TJ chose to settle in Tillamook because of the natural beauty and because he has been impressed by the collaborative problem-solving skills he sees here. He comments that “Tillamook County does an impressive job of putting differences aside and coming together to address problems.”

After taking the job in October, TJ recalls that the first question was “Will we be able to find housing?!”  He said, “We were lucky to see the one and only vacancy on Craigslist 15 minutes after it was listed. We signed a lease and sent a deposit without ever meeting the owner or visiting the unit. That’s what it took to secure housing here.

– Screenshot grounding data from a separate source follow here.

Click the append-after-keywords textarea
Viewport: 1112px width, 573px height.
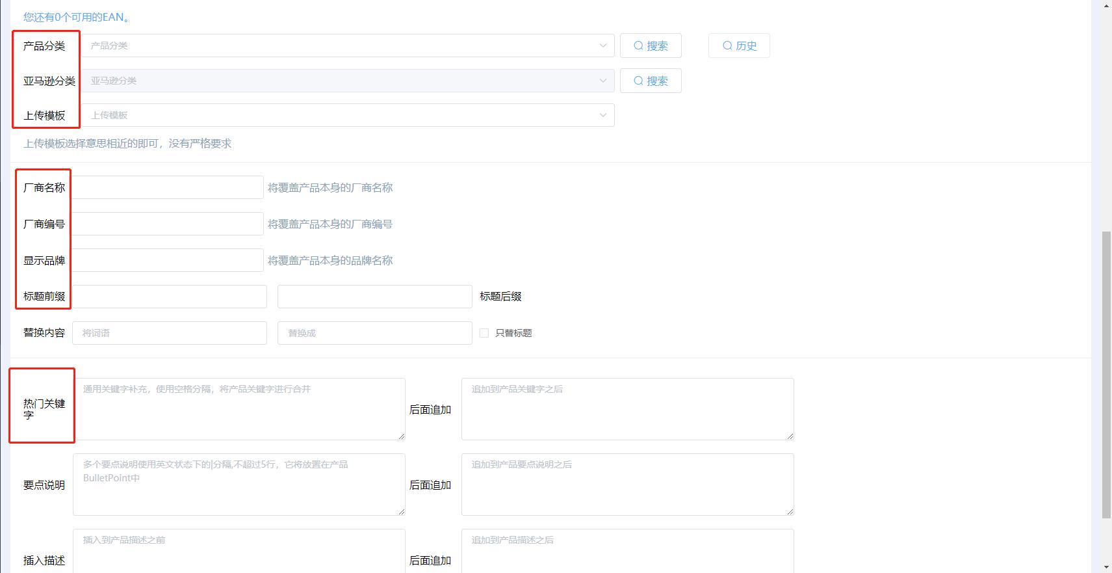point(627,409)
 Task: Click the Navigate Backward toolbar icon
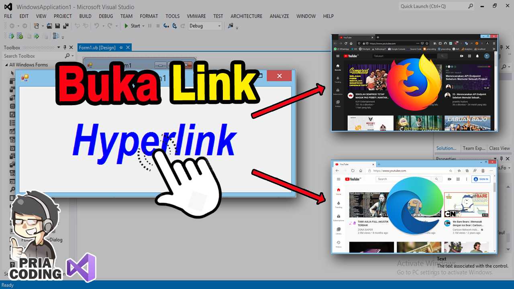point(12,26)
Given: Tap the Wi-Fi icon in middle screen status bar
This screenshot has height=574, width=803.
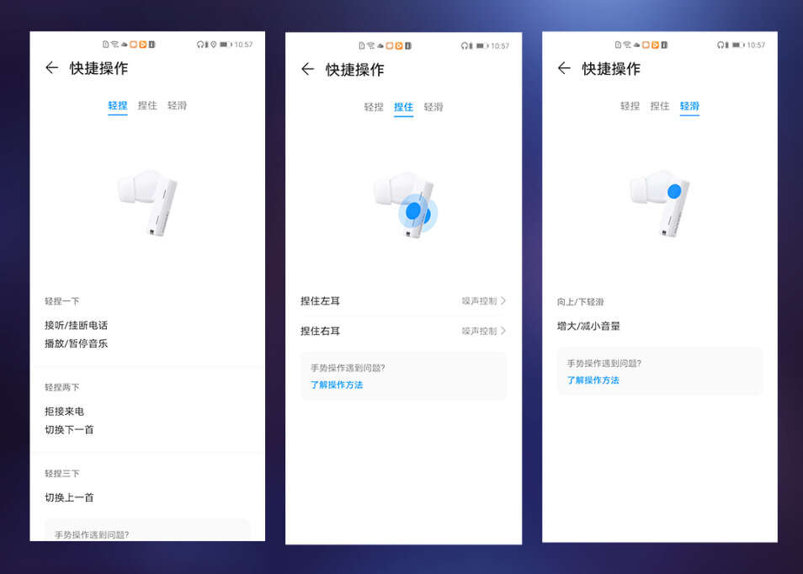Looking at the screenshot, I should click(370, 45).
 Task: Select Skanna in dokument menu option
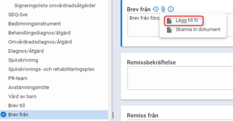coord(198,30)
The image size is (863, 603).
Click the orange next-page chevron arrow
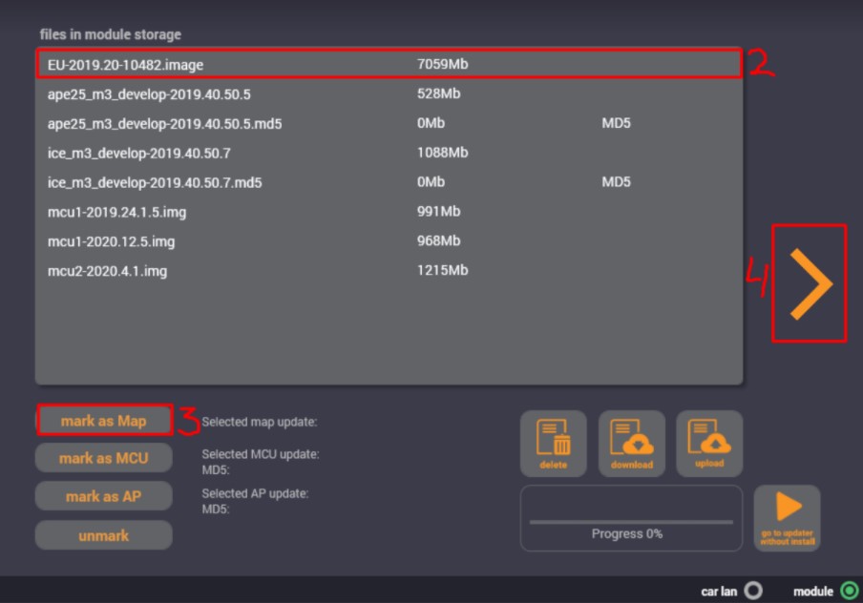(x=810, y=283)
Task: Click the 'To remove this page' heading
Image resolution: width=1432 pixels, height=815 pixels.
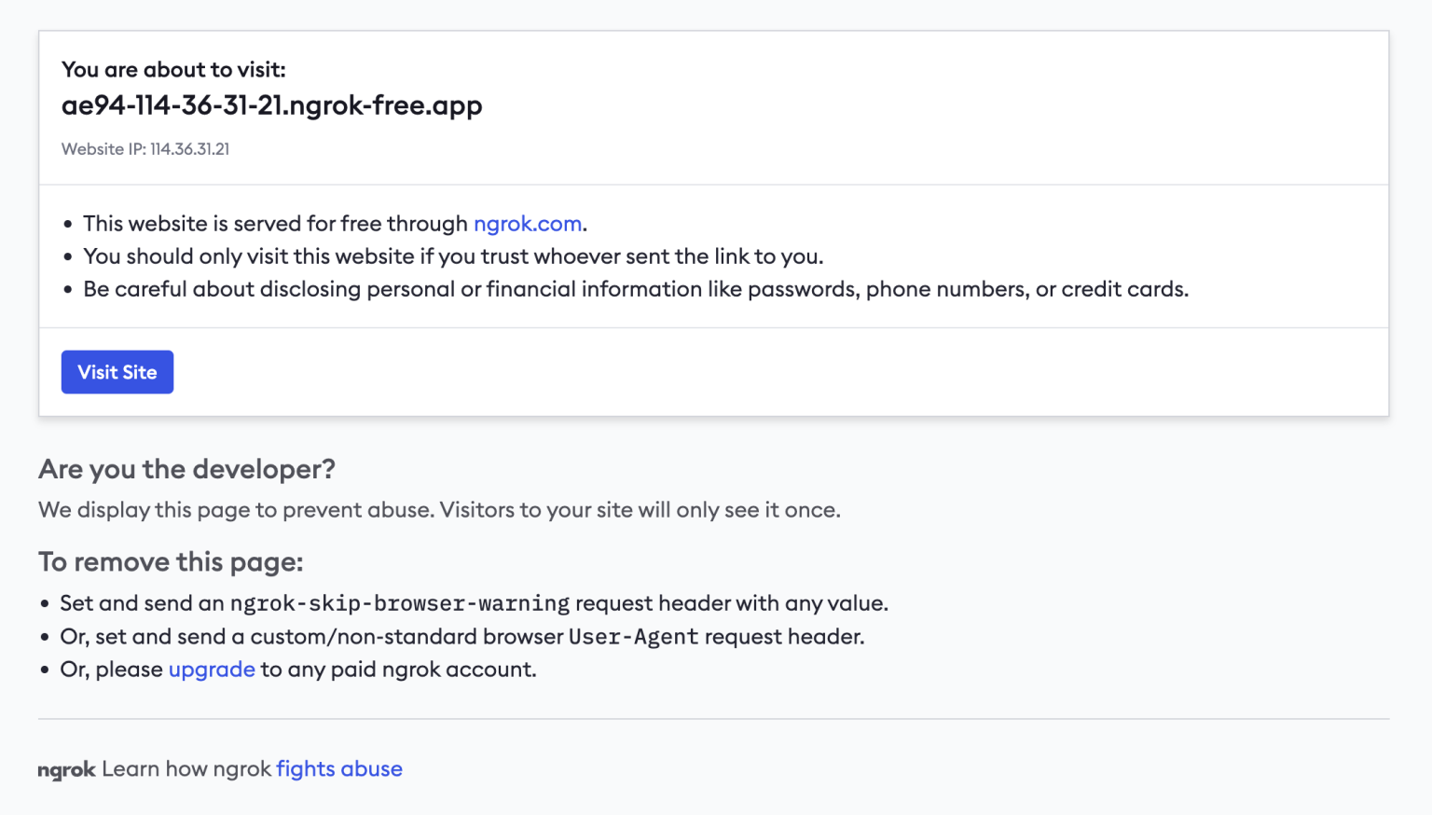Action: point(171,562)
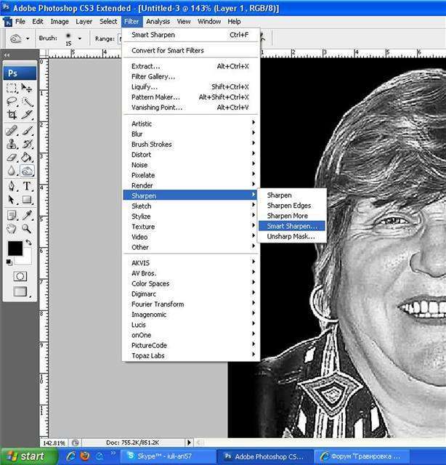Click Unsharp Mask... in the submenu

pyautogui.click(x=291, y=236)
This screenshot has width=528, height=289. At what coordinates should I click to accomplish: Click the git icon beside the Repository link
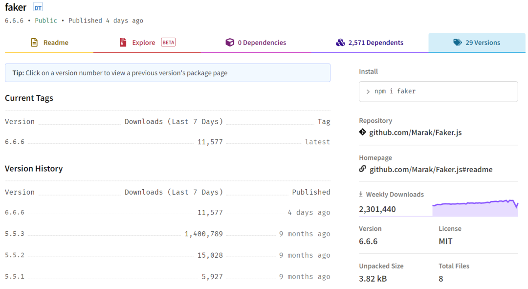[x=362, y=132]
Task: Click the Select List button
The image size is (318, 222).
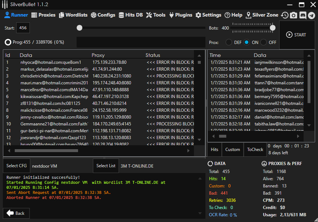Action: click(106, 166)
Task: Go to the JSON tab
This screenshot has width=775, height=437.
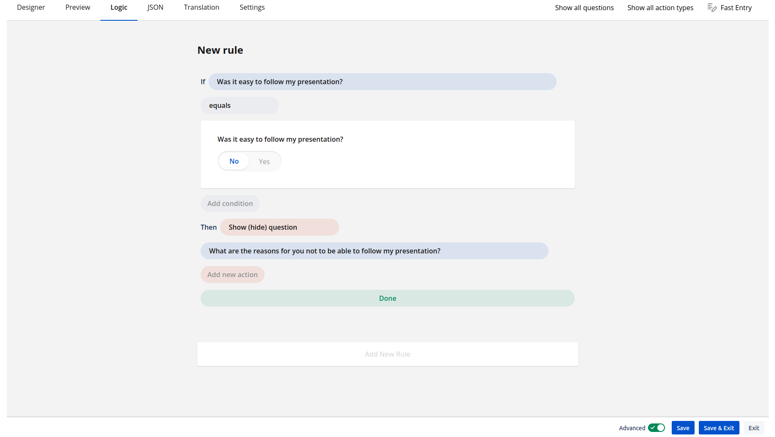Action: 155,8
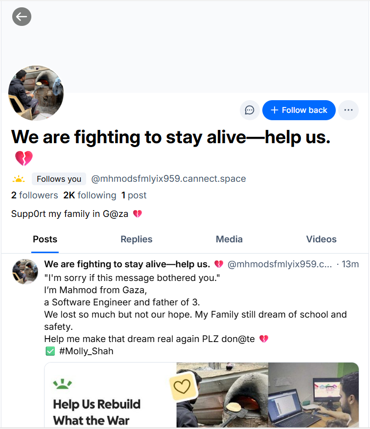Open the Help Us Rebuild link card
Image resolution: width=370 pixels, height=429 pixels.
pos(202,395)
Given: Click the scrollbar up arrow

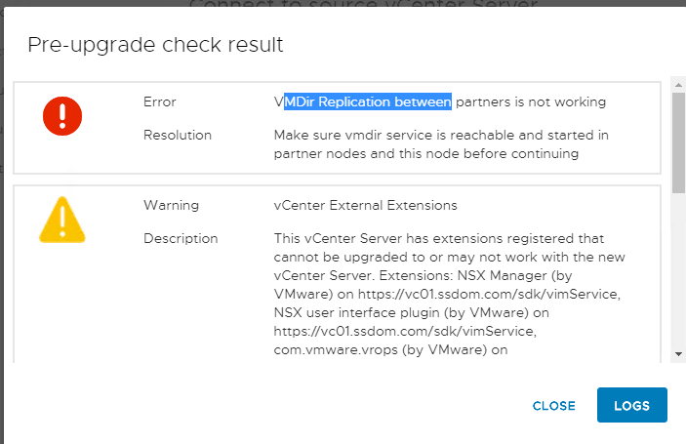Looking at the screenshot, I should (x=678, y=85).
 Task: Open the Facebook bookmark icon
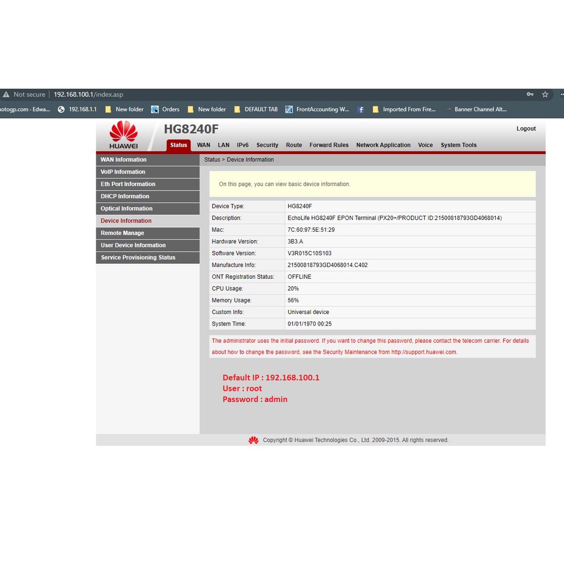pos(361,110)
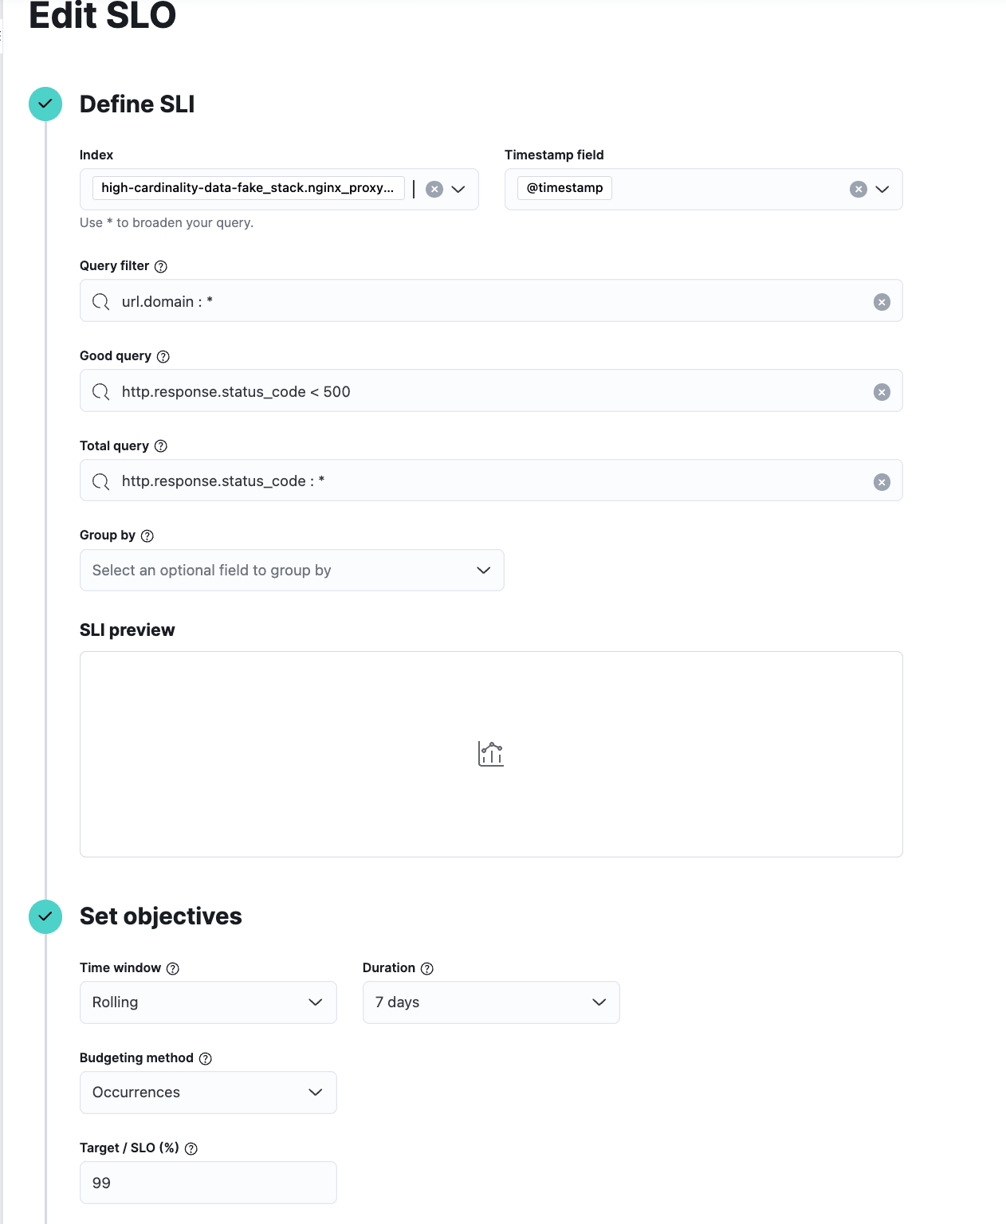This screenshot has height=1224, width=1006.
Task: Click the Target / SLO input field
Action: tap(208, 1183)
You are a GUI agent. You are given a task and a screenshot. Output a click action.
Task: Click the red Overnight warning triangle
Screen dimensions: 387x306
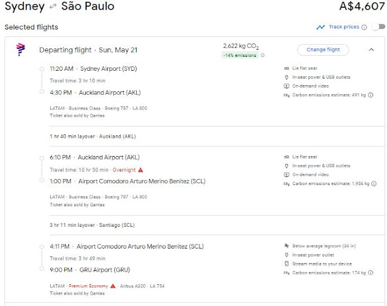[140, 170]
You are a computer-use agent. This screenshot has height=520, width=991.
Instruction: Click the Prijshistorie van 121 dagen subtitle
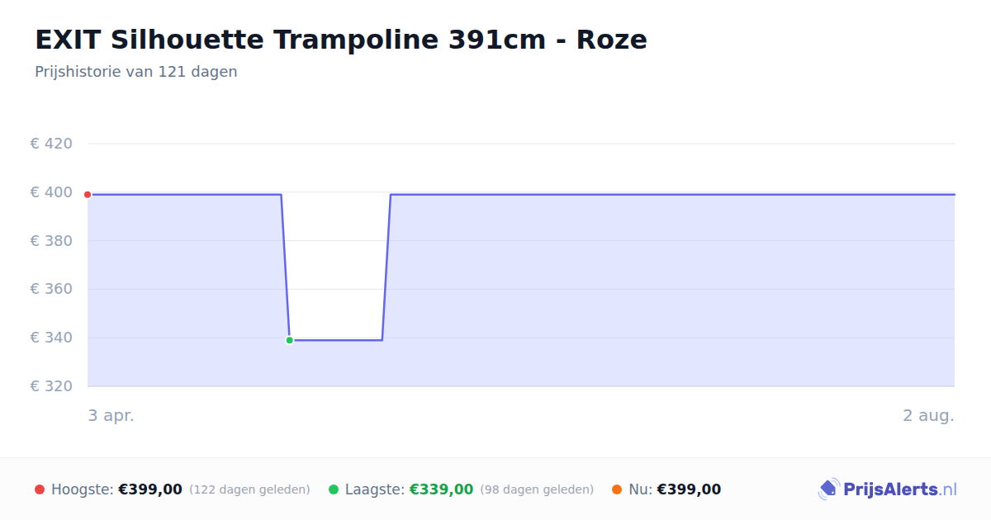coord(136,72)
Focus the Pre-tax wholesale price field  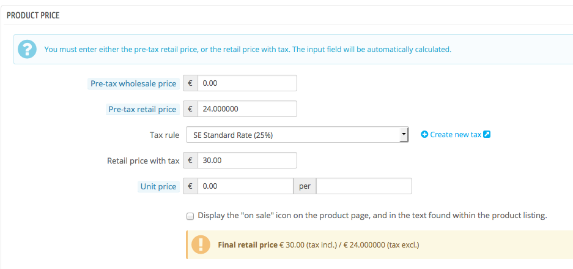click(x=247, y=83)
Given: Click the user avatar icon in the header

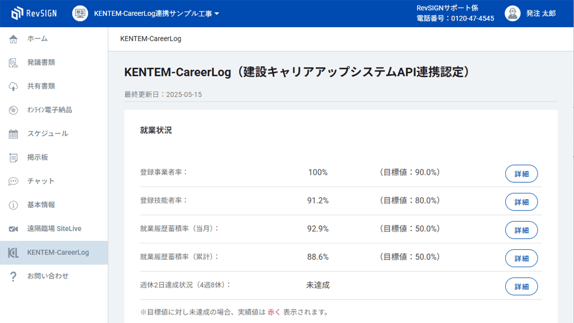Looking at the screenshot, I should pyautogui.click(x=512, y=13).
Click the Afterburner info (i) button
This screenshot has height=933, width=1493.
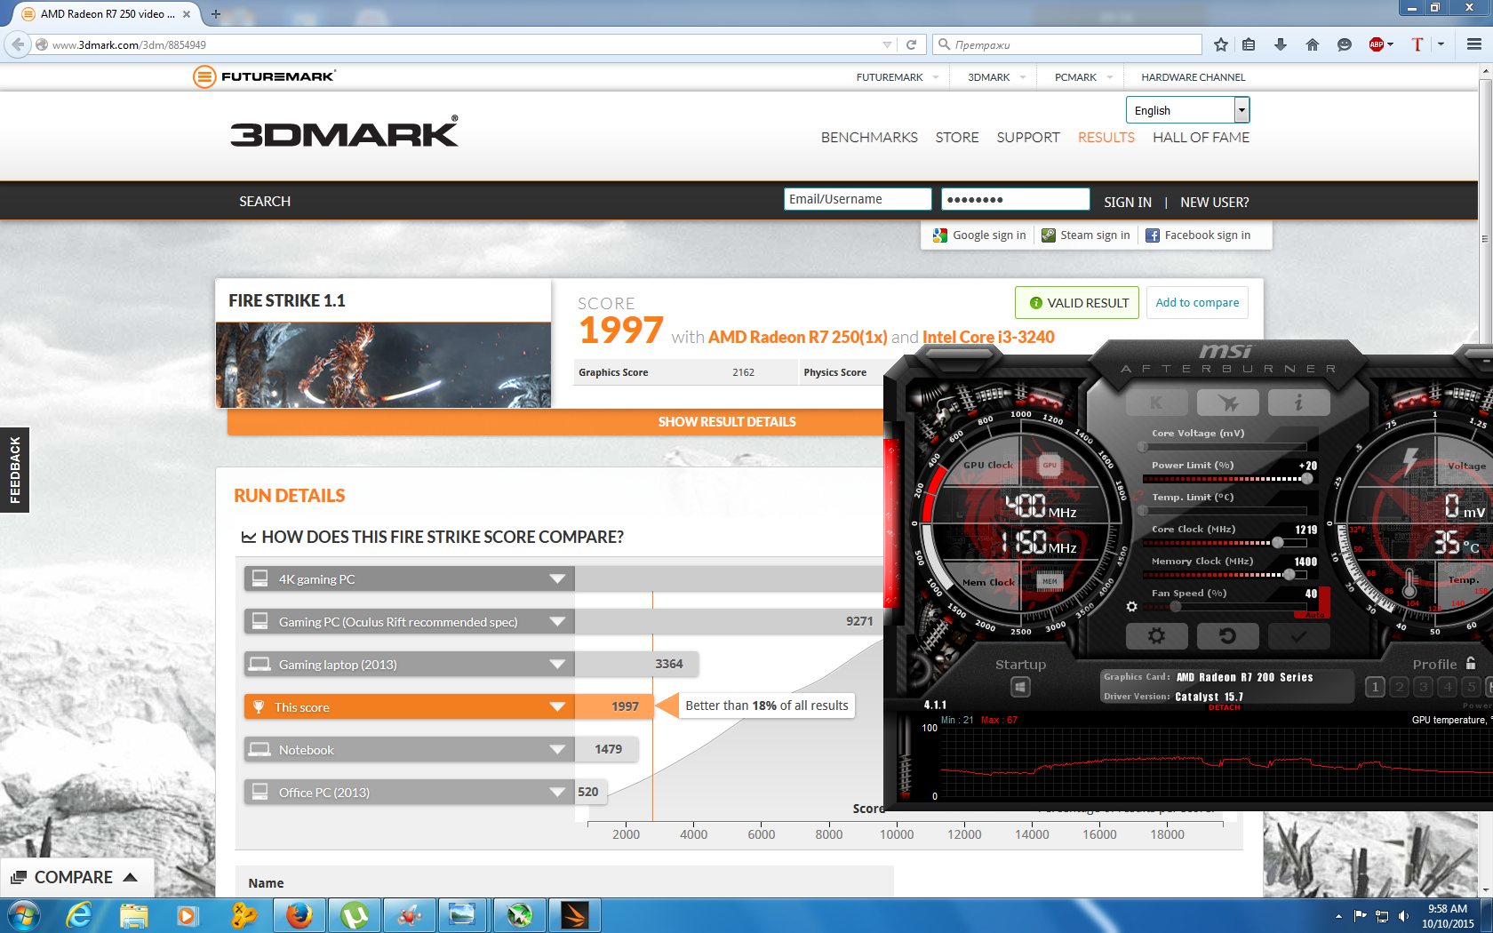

It was our one and only option, if we hadn’t taken it, I wouldn’t be here.”

Fiorelli and his wife have a one-year lease while they develop a duplex on property they purchased. “Our goal is to provide a long-term rental for someone. We can make a positive impact for at least one family by creating housing,” he said.

TJ sees Tillamook County as a place where he can contribute and make a difference.

He goes on to say, “Over my career, I have learned what it takes to work with a team of diverse stakeholders and am naturally drawn to complex challenges. I have worked as a planner, taught as an assistant instructor in university planning and design studios, guided private property owners through pre-development due diligence and land use applications, and assisted government and nonprofit teams in writing multiple successful grants.”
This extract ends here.